Kenya’s elections have passed and – in huge contrast to five years ago – mass violence has been avoided.
Except it isn’t quite that simple. The newly elected President faces trial at the International Criminal Court in July; so too does his Vice President, beginning in May. The only precedent for an incumbent leader being on trial at the ICC comes from Sudan, hardly auspicious company for Kenya to join.
The reaction to Uhuru Kenyatta’s victory suggests the West aren’t too happy about the result. In praising the essential peacefulness of the vote, Western countries have avoided explicitly congratulating Kenyatta. Before the polls, America’s leading African diplomat said, “choices have consequences” – a comment widely interpreted as backing Raila Odinga, Kenyatta’s main opponent.
Now the West faces an impossible situation. They don’t want to applaud a man who stands accused of orchestrating mass violence, but neither can they afford to stand back from a country that provides a base from which to attack Somali terrorists. A middle path, maintaining diplomatic relations while minimising personal contact with Kenyatta, is still unsatisfactory.
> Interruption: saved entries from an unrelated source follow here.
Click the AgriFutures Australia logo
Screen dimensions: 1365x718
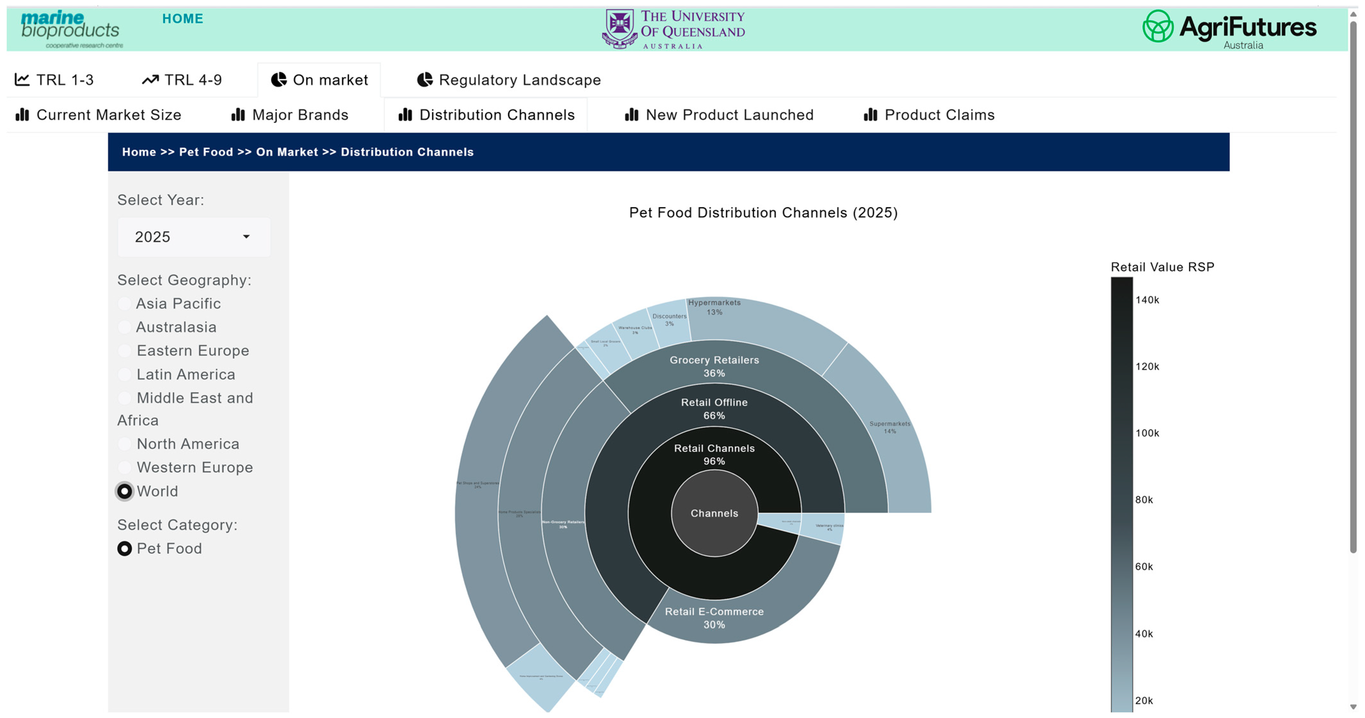[1229, 29]
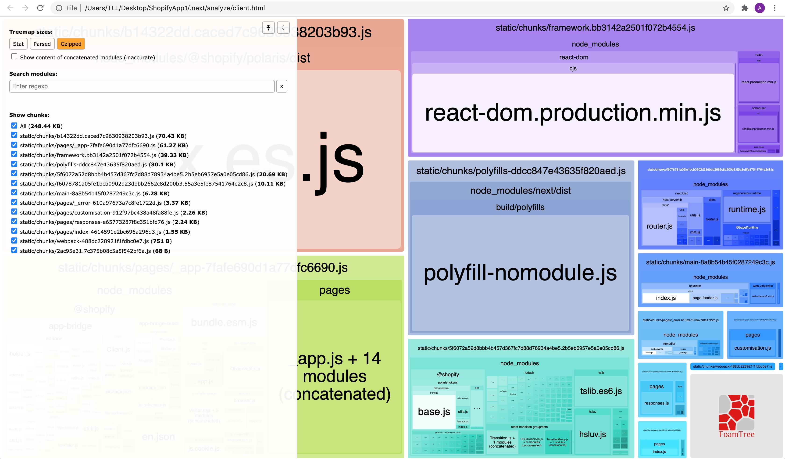785x459 pixels.
Task: Pin the sidebar with the pin icon
Action: (x=268, y=27)
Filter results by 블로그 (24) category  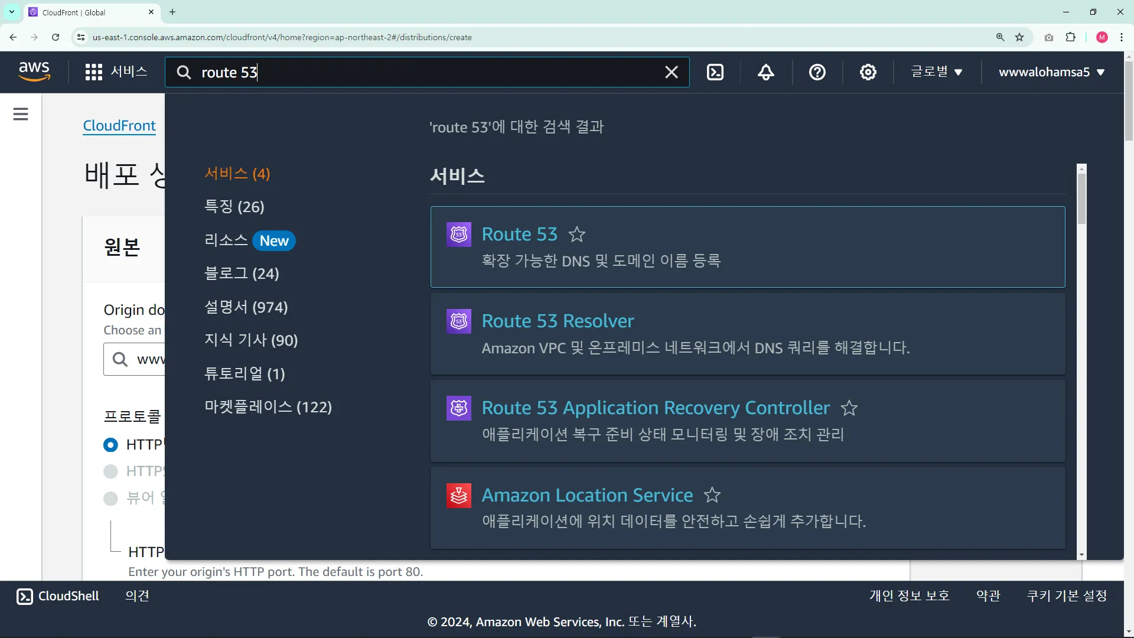(242, 274)
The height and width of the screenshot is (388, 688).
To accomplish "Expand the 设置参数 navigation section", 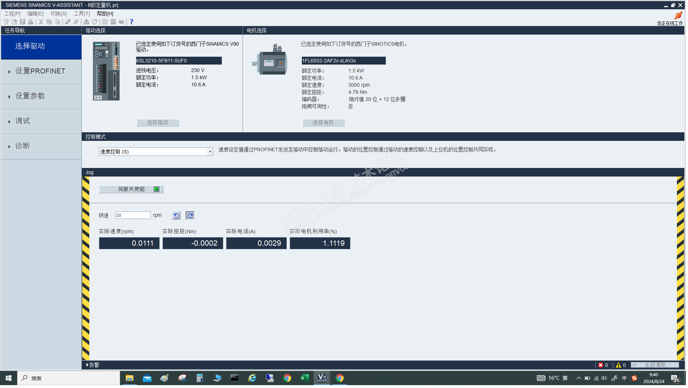I will click(30, 97).
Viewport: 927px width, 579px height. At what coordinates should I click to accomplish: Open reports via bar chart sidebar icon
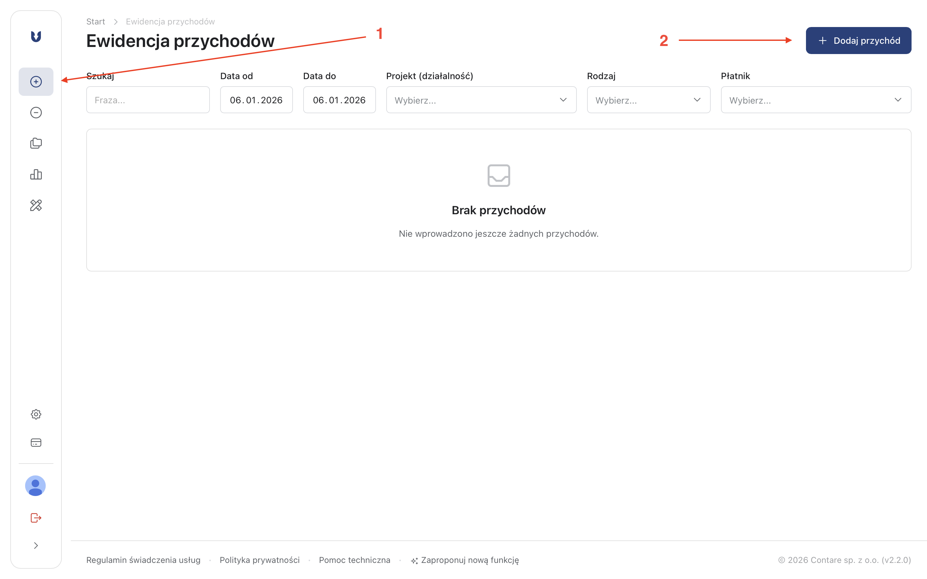(36, 175)
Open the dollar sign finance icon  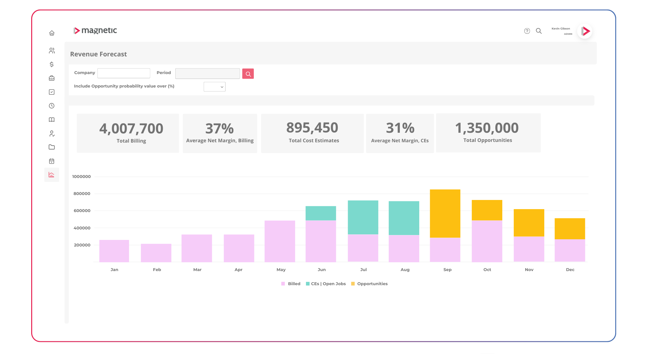pyautogui.click(x=52, y=64)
Kenyatta, and his Vice President, William Ruto, have said that they will respect the ICC process. But holding office - especially if China is prepared to provide financial support - will create the temptation to do the opposite. And a trial that could last several years could create “government by Skype”.
It is the ICC’s failings that have created these problems. Three years or so ago, there was real support for the ICC in Kenya; bars were named Ocampo after the ICC prosecutor charged with bringing those involved in the horrors of 2007/08 to justice. The ICC had its chance but it failed. It is now more discredited than ever, having succumbed to indecision and obfuscation since. A case such as this would always bring problems but, even with over five years between Kenyan elections, the ICC was unable to even begin the trial.
Instead, an institution designed to ensure international justice has helped two men accused of crimes against humanity to become Kenya’s President and Vice President. The Kenyatta-Ruto campaign positioned themselves as defenders of the country against the Western neo-colonialism embodied by the ICC, and it clearly worked. If – as is probable – they escape conviction by the ICC (only one man has ever been convicted by it, and even that took six years), the message created to accused politicians will be a simple one. Worried about imprisonment? Just become head of state and relax.
With a repeat of five years ago thankfully avoided (although defeated candidate Raila Odinga is bringing forward a case of fraud to the Kenyan courts), the world’s media will lose interest. The truth is that this story is still running. And for the ICC, there should be some very uncomfortable questions.